Je viens de lire « Qui a peur des vieilles ? » de Marie Charrel. Le titre comme la couverture choque volontairement. C’est que le sujet abordé : l’invisibilité des vieux en général et des vieilles en particulier est l’un des grands maux de notre société. On ne veut pas les voir. On les cache.
« Les femmes sorties de la période fertile sont aujourd’hui encore déconsidérées, invisibilisées, comme si leur valeur sociale diminuait en même temps que leur quantité d’oestrogènes ».
Depuis l’enfance et plus encore à partir de l’adolescence le corps des femmes est soumis à des injonctions paradoxales – sois sexy, mais pas trop, sois désirable mais pas aguicheuse – qu’elles ont largement intégrées. Tout au long de leur vie et des transformations du corps, les kilos en trop, la cellulite, les hanches larges, les bourrelets, les cuisses molles et les bras flasques sont une source de souffrance et d’obsessions névrotiques chez beaucoup d’entre elles ». Certes les hommes ont aussi des complexes. « Reste que les femmes portent un regard beaucoup plus dur et insistant sur leur propre corps ».
Comment les femmes qui sont sans cesse invitées à mettre leur corps en avant vivent-elles le vieillissement et la dévalorisation sociale qui en découle, qu’il s’agisse d’inspirer le désir ou d’obtenir un poste? Pourquoi les femmes mentent-elles plus que les hommes sur leur âge ? En 1970, Simone de Beauvoir décrivait déjà la vieillesse comme un fait culturel, pas seulement biologique, dont les conséquences sont très différentes pour les femmes et pour les hommes. Certes les hommes vieillissent aussi, mais leur valeur n’est pas connectée à leur apparence (encore que !), mais avec leur pouvoir.
Marie Charrel aborde la valorisation de la jeunesse, le rejet du corps qui vieillit, la tyrannie de l’apparence, mais aussi la force des vieilles, leur liberté, la transmission entre femmes et la revanche des vieilles avec le développement de la parité dans la vie politique. Elle accumule les témoignages, et y ajoute le sien. J’ai apprécié leur variété et leur abondance.
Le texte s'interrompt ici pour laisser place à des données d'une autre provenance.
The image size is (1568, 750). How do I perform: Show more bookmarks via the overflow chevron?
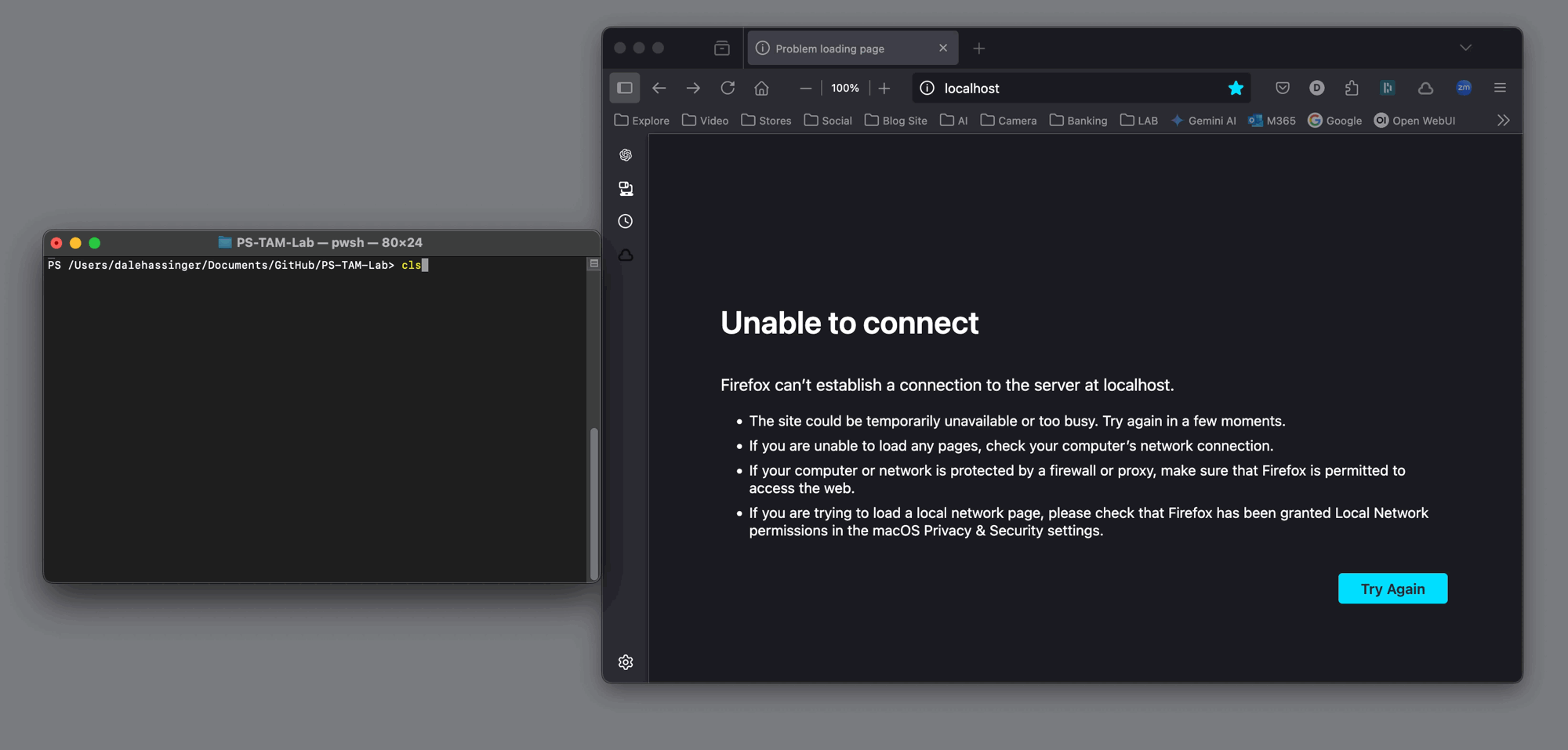1503,121

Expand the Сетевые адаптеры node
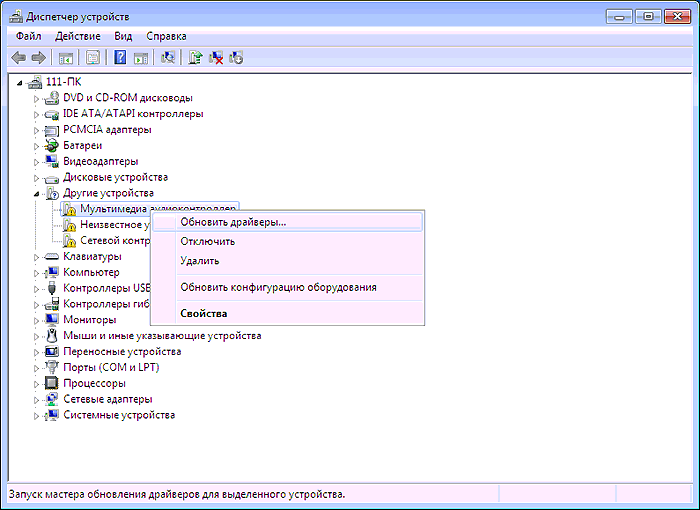coord(37,399)
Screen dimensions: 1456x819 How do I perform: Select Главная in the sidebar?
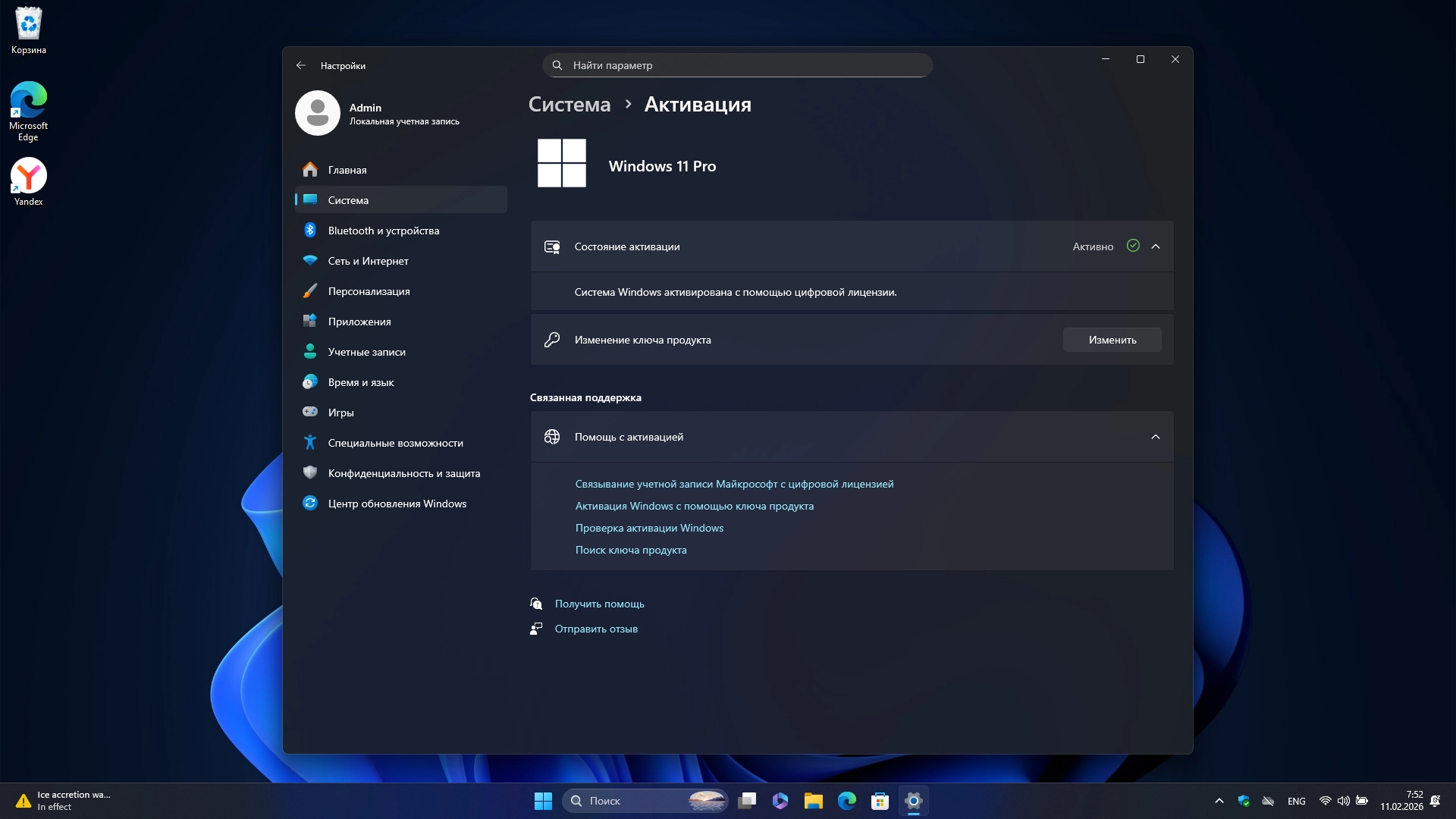[347, 170]
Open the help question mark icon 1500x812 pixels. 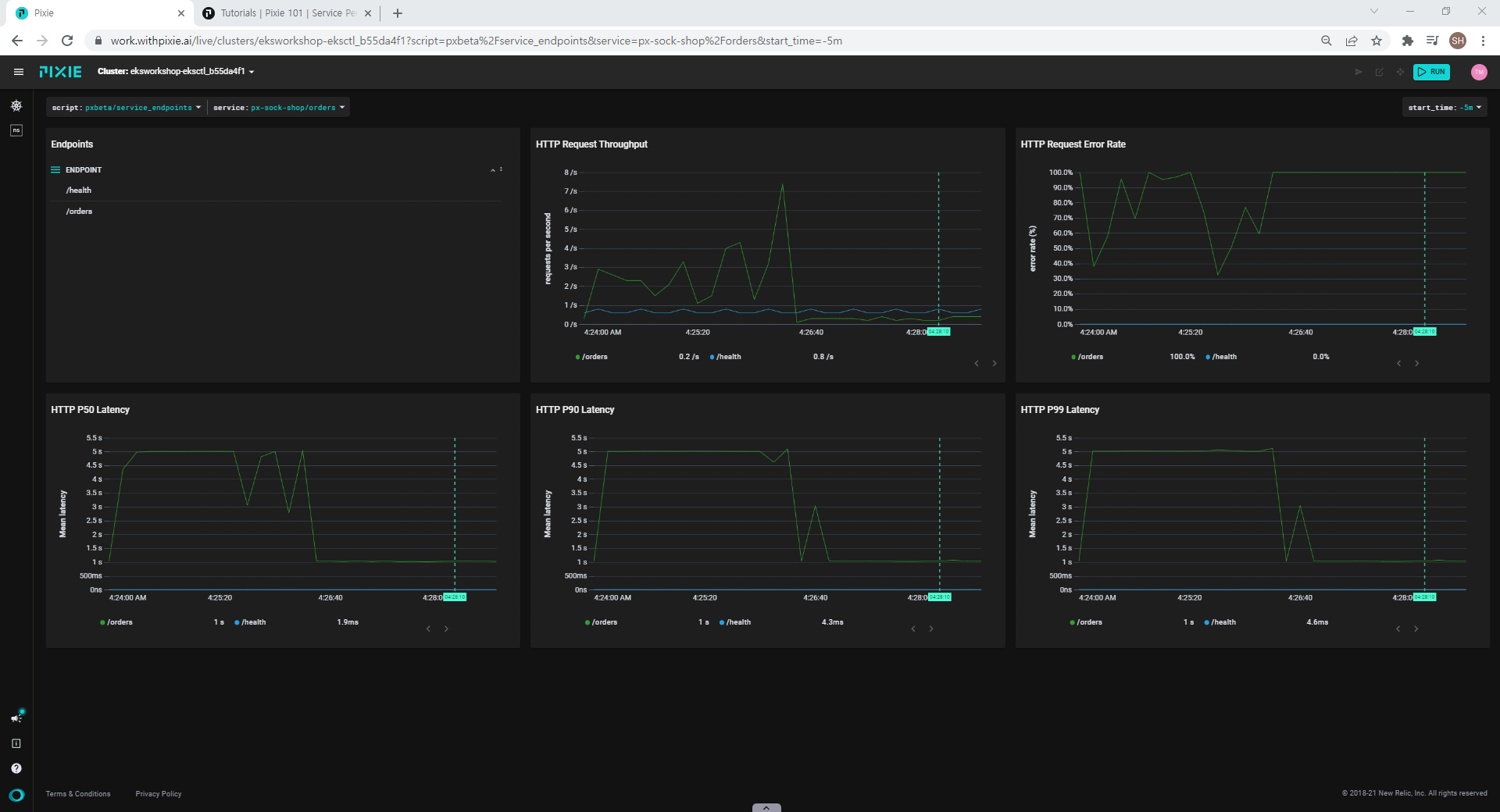coord(16,768)
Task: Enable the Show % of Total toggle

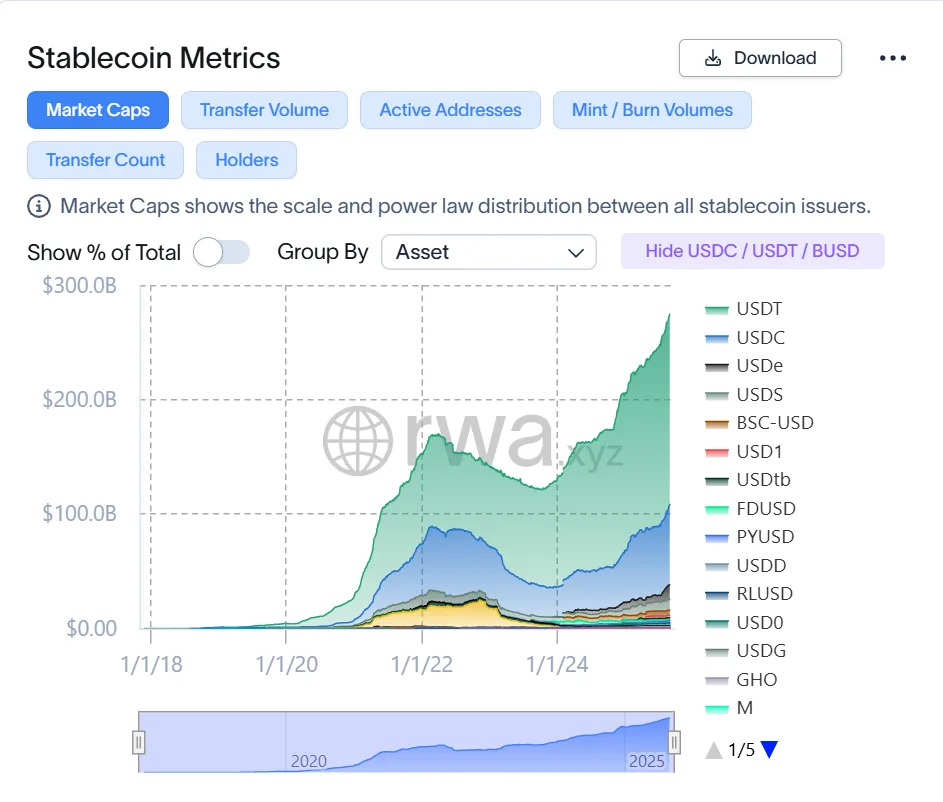Action: click(x=221, y=252)
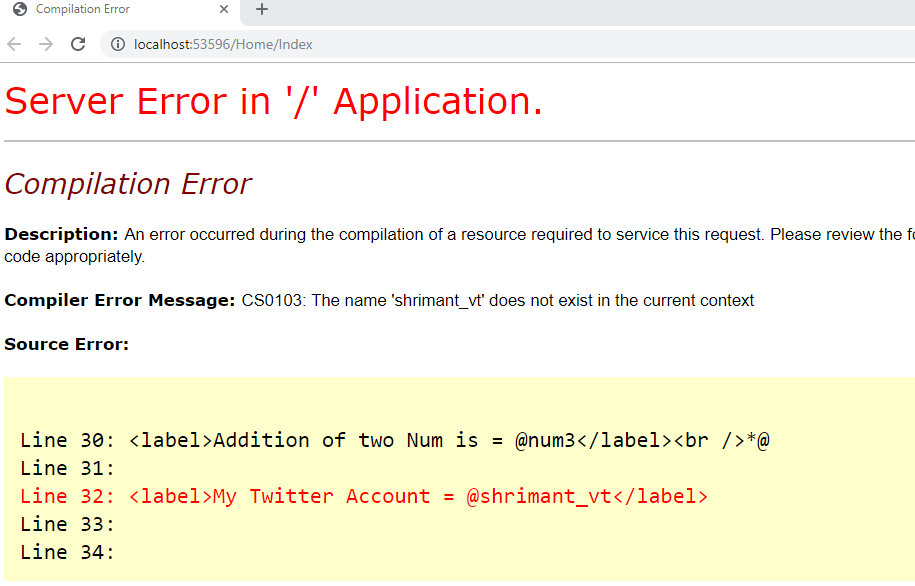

Elle conclut en se félicitant que le séisme #MeToo ait déplacé les lignes : « de plus en plus il est question du corps féminin. Les tabous tombent. Le prochain à briser sera celui sur le corps vieillissant…Observer comment notre société considère ses aînées, c’est mesurer le chemin qu’il reste à parcourir, tant nos normes et repésentations survalorisent de façon bien trop obsessionnelle la jeunesse. Pour combien de temps encore ? »
« La révolution commence en chacun et chacune. Aux hommes d’affirmer une masculinité plus libre, détachée des enjeux de statut, susceptible de s’épanouir dans des relations plus justes et équilibrées. Aux femmes, jeunes, moins jeunes, de ne plus compter les années avec l’angoisse du déclassement ».